Media auditing is the practice of checking that the media that a client has bought is in the right places, at competitive prices. Being in the ‘right places’ is critical here: firstly, the audit has to establish that the media WAS transmitted, and if that is so, then that its placements are appropriate for the target audiences, environments and tasks that the advertising client needed for his brands. To take an extreme example, there is little point in advertising denture fixative in a kids’ TV programme, however cheaply the airtime in that programme has been bought.
Why you should carry out a media audit?
Media is typically the single largest line-item in the marketing budget (the making of the ad itself is typically about a sixth of the size of the media spend). For some organizations, media space or time (ie airtime on the TV or radio) is actually the single biggest purchase they make – ahead of any single raw materials cost. Because the sums involved are large, and because they can be cost-controlled via a media audit, it is simply good business practice.
Who uses media auditing?
In some markets, it is easier to answer who doesn’t! Most major advertisers use media auditors in markets where developed solutions are possible. Most of the Ad-Age Global Top 100 would media audit in the main Western European markets. Elsewhere, the quality of provision is increasing quickly. InUSA, for instance, the quality of Ebiquity’s output is every bit as good as inWestern Europe, and the value of it in measuring and controlling the huge adspend budgets in that market is fast coming to the marketing community’s consciousness.
How to get the best out of media auditing?
It is not just a stick to beat the agency with. To get the best out of an media audit process, you need to be close to the media auditor, to understand clearly how his methodologies work, and what improvements his analyses enable. Once you are completely clear on the size of the prize, be prepared to incentivise the agency to make improvements, particularly if those improvements would make you a top-performer in the market. But remember too that you employ the auditor to be unequivocally on your side: if he brings you unwelcome news about agency performance, you must not let good personal relationships with the agency side you against him. The auditor wants things to improve – help him to achieve that, in a collaborative way.

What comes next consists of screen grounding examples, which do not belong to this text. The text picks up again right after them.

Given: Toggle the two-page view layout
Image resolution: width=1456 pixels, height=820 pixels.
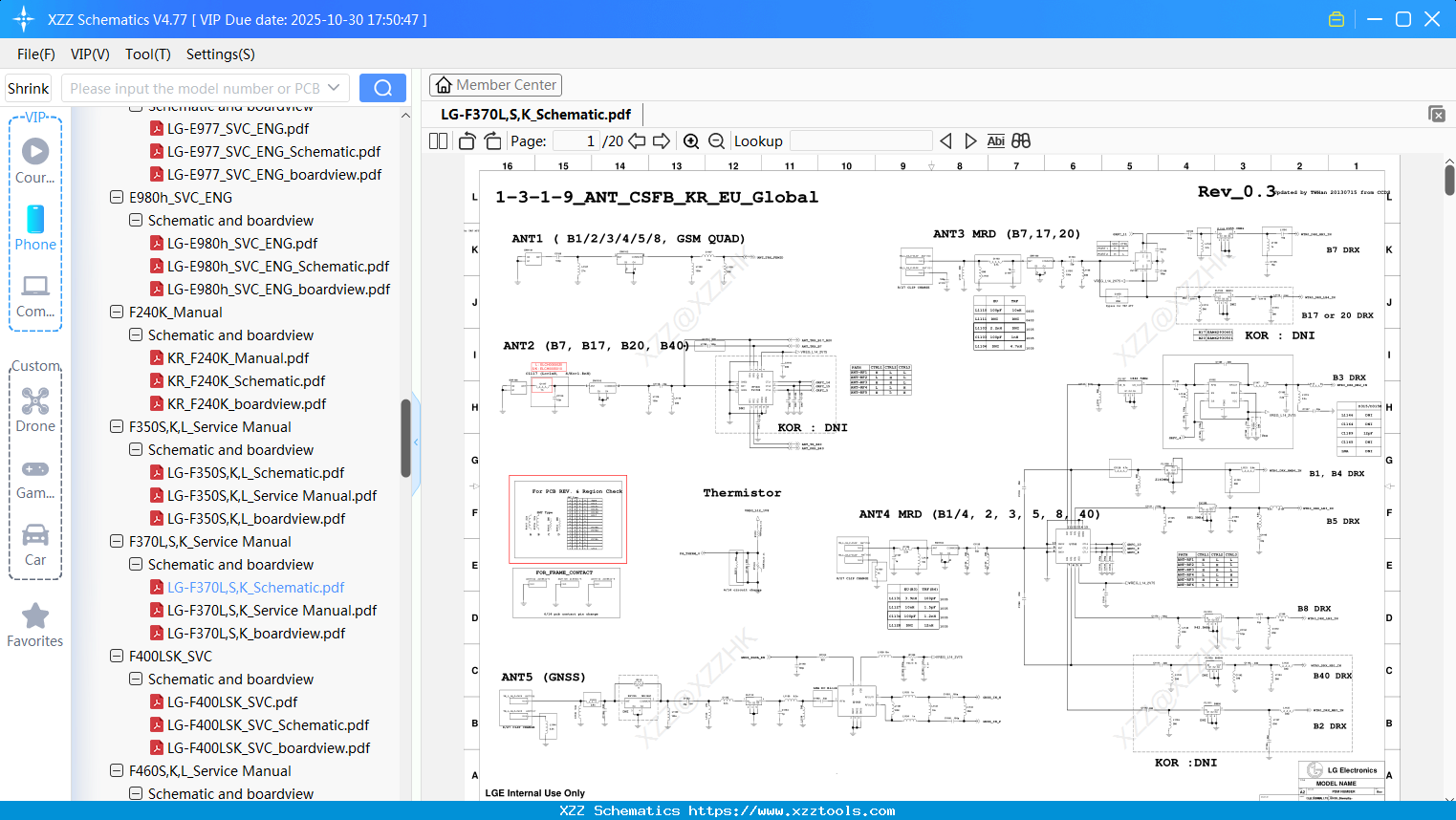Looking at the screenshot, I should (437, 140).
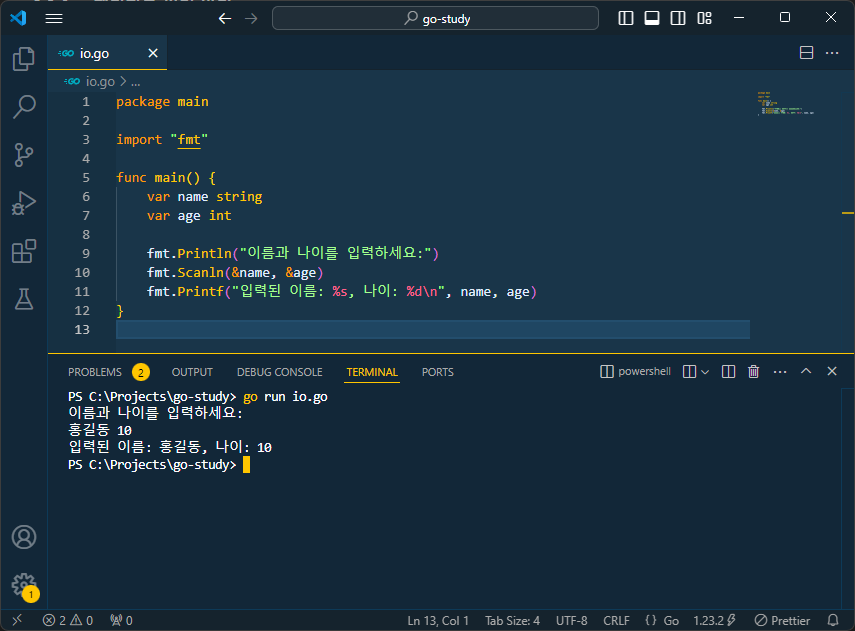Maximize panel using the up chevron
855x631 pixels.
(806, 372)
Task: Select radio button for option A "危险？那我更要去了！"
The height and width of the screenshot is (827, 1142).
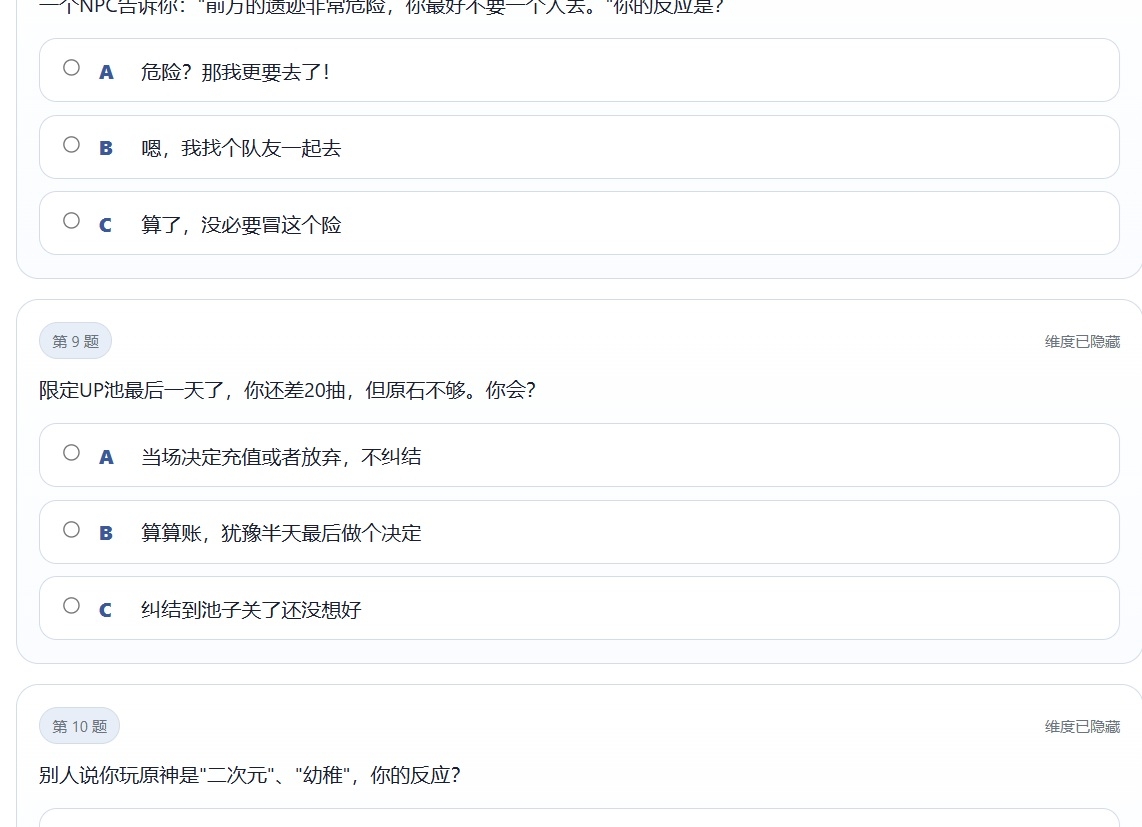Action: [x=70, y=67]
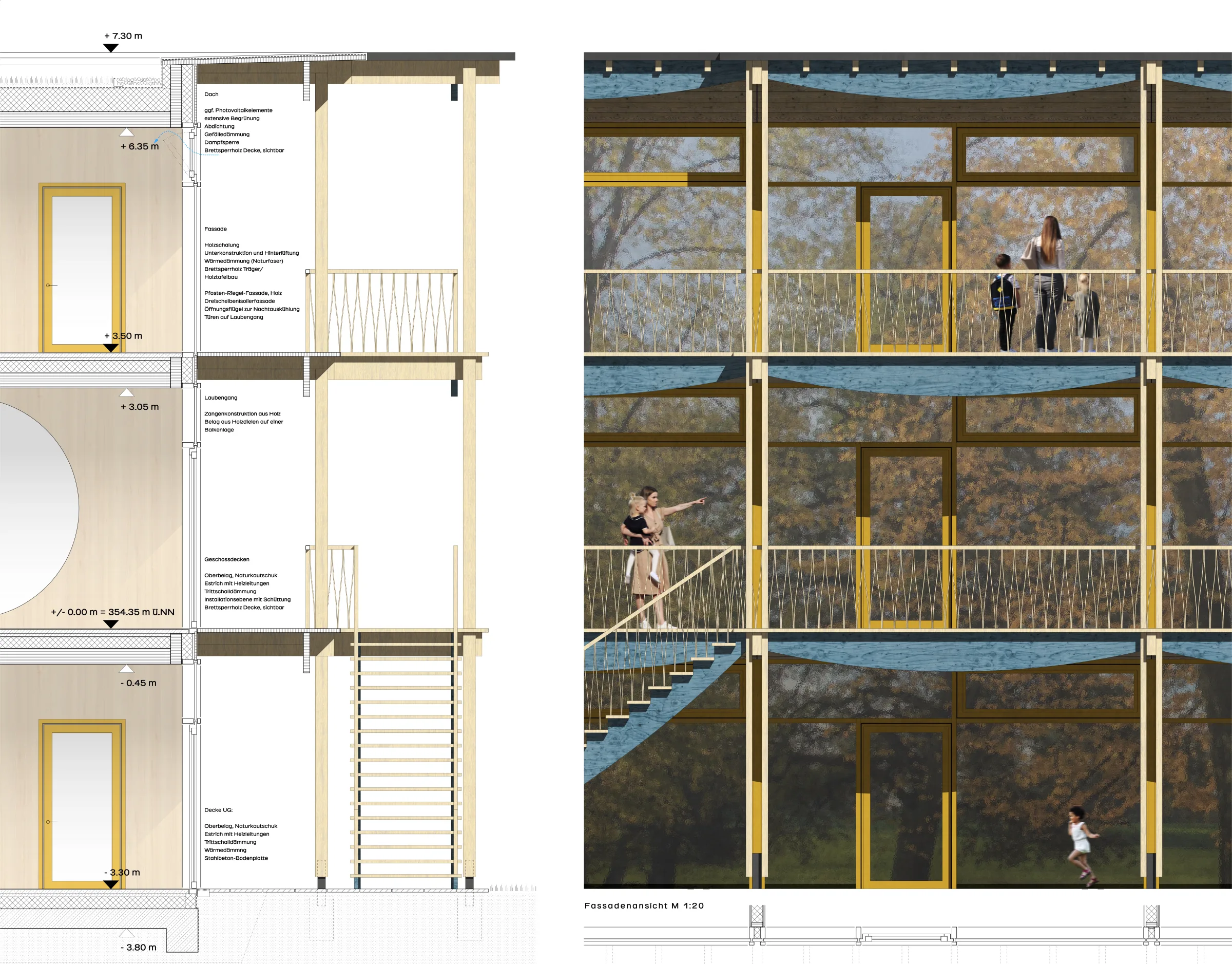Select the white triangle above - 3.80 m
Image resolution: width=1232 pixels, height=964 pixels.
(126, 933)
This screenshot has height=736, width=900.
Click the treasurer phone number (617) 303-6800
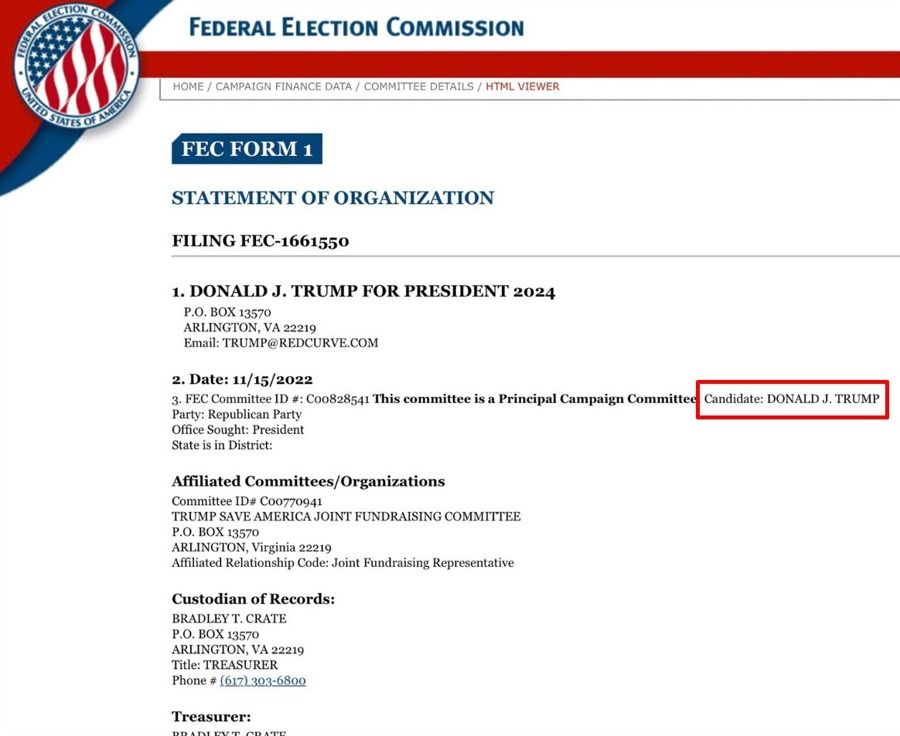point(263,680)
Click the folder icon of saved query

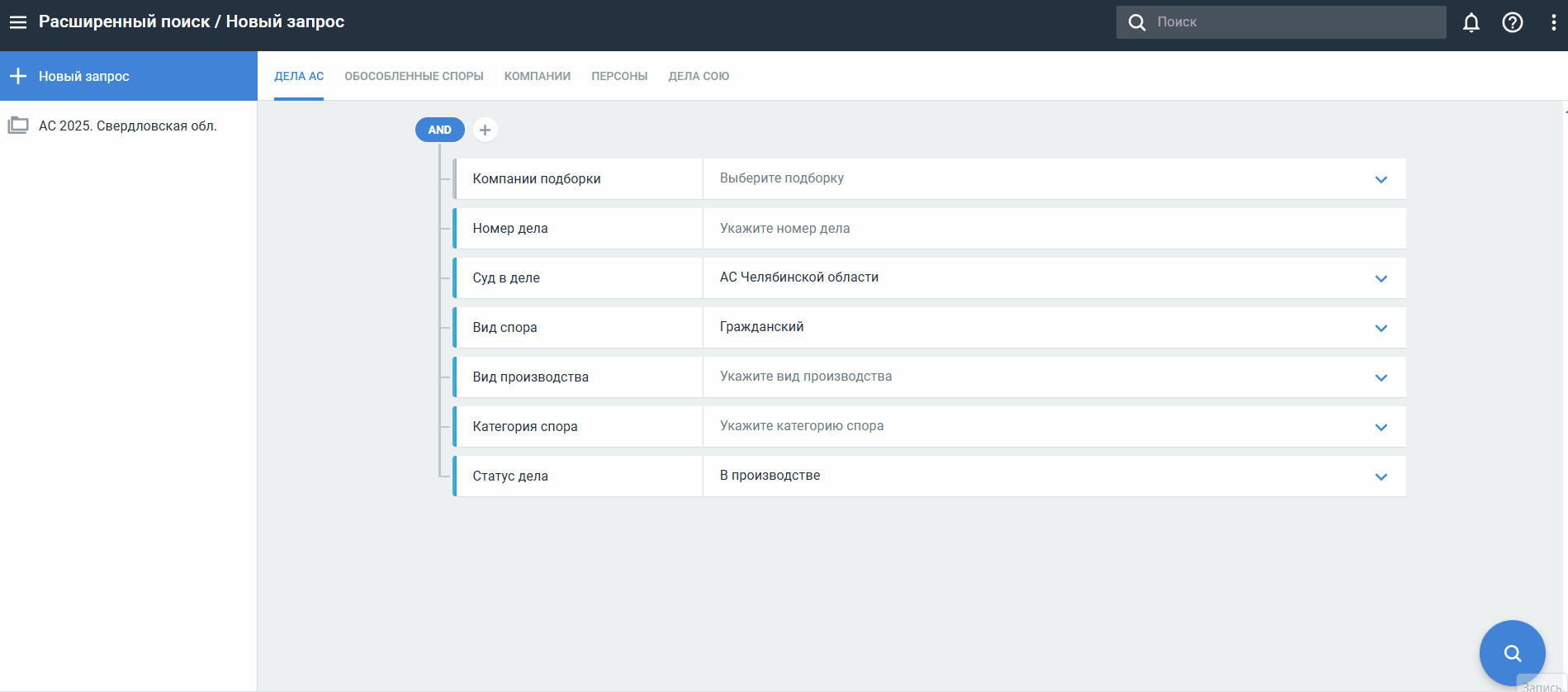18,126
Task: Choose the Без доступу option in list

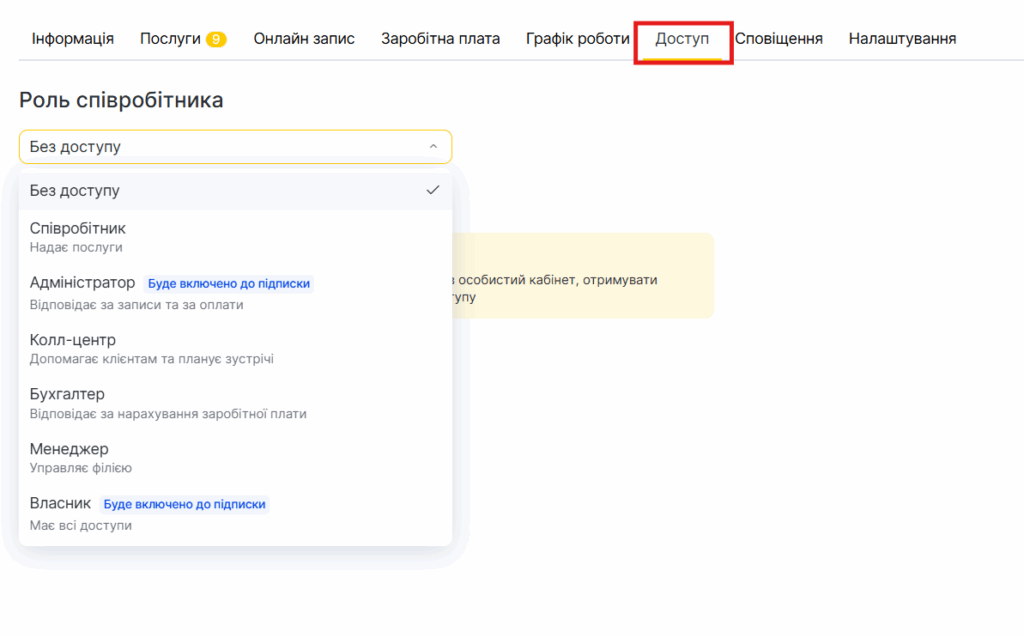Action: 75,190
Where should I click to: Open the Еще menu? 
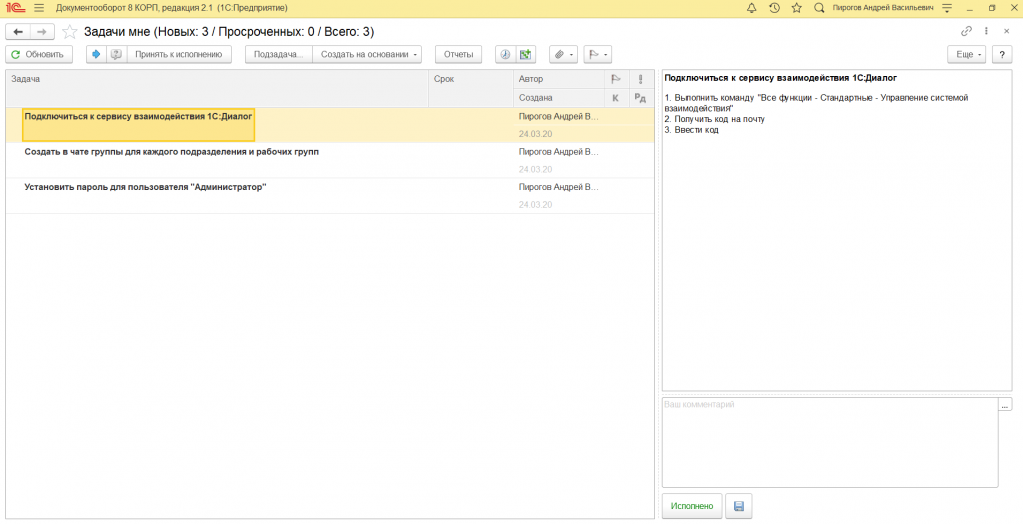(x=967, y=54)
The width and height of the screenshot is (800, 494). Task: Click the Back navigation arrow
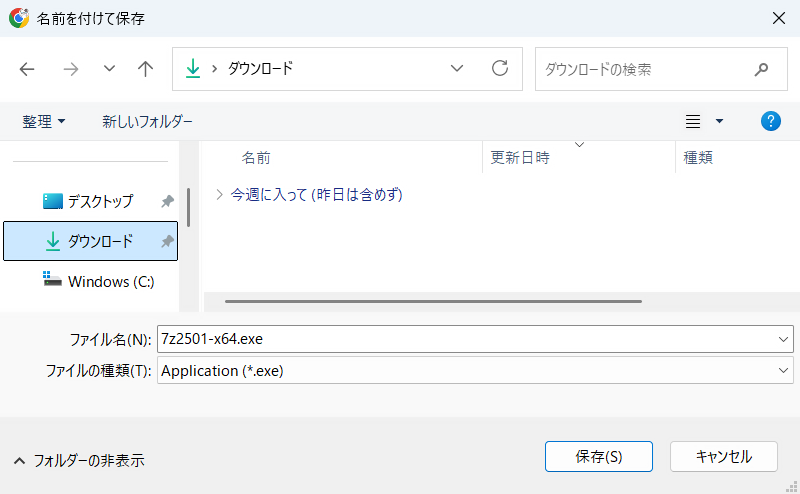[x=27, y=69]
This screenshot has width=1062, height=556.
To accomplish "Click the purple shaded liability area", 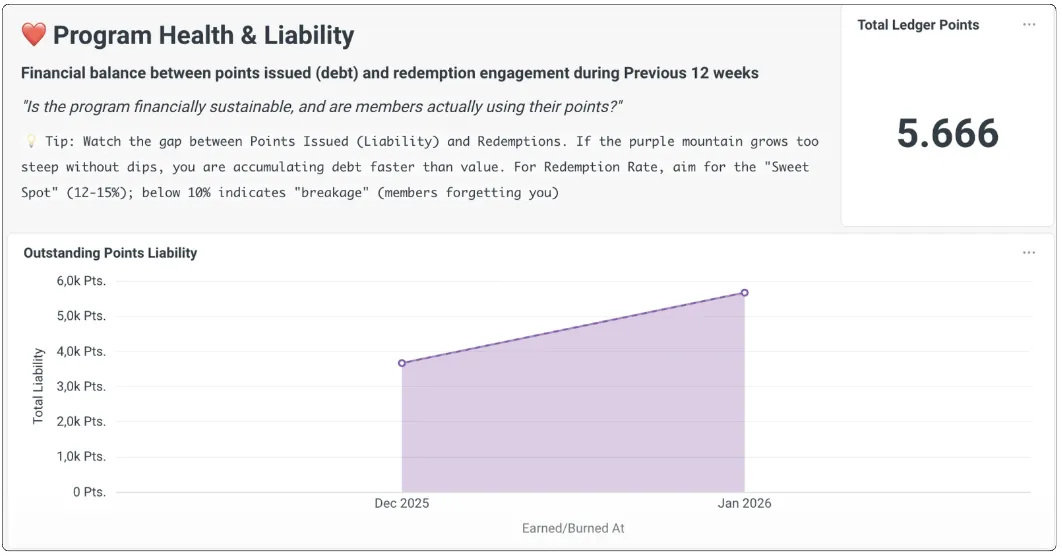I will point(580,420).
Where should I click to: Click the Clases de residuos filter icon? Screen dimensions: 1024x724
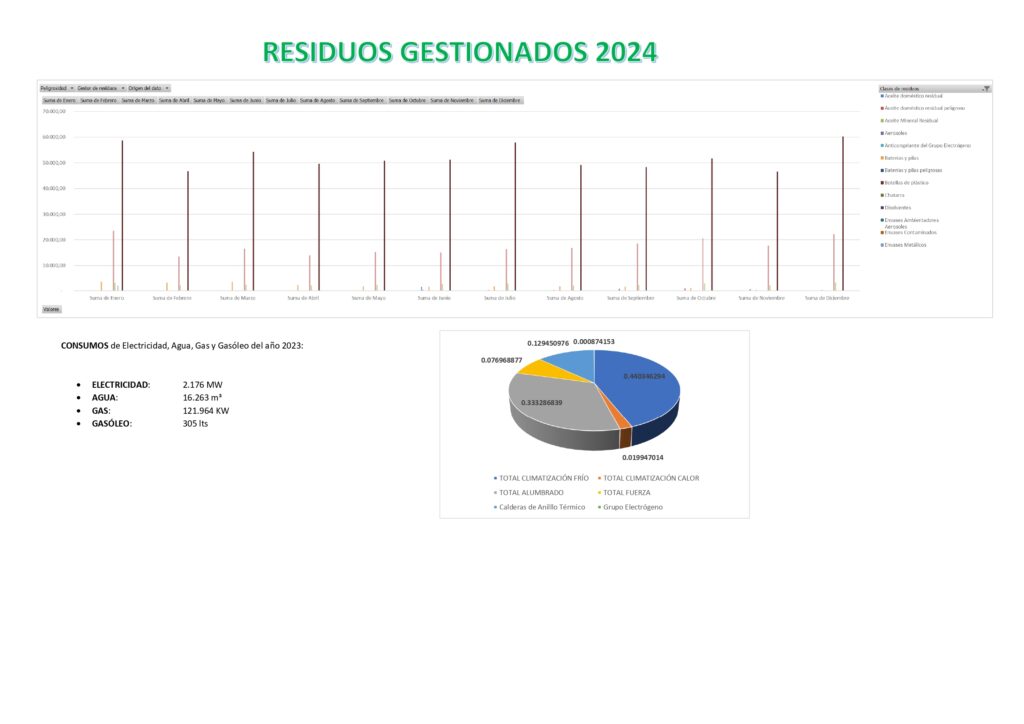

Costs and Benefits of Media Auditing
The cost of the media audit will vary hugely, dependent upon the number of media being audited, the number of campaigns being analysed in detail, the frequency of audit. There is also a dynamic of auditor size. Bigger, better-resourced media auditors who run robust databases with developed tools, and subscriptions to syndicated data have higher overheads than those who don’t. Their fees will be correspondingly higher, but their work will be more reliable.
Typically, the client should expect his benefit to be a multiple of his fee (5:1 is often used). This is mostly easily measured in decreasing media prices, but equally he may feel the investment pays for itself in the additional visibility and control he gets over this major cost line.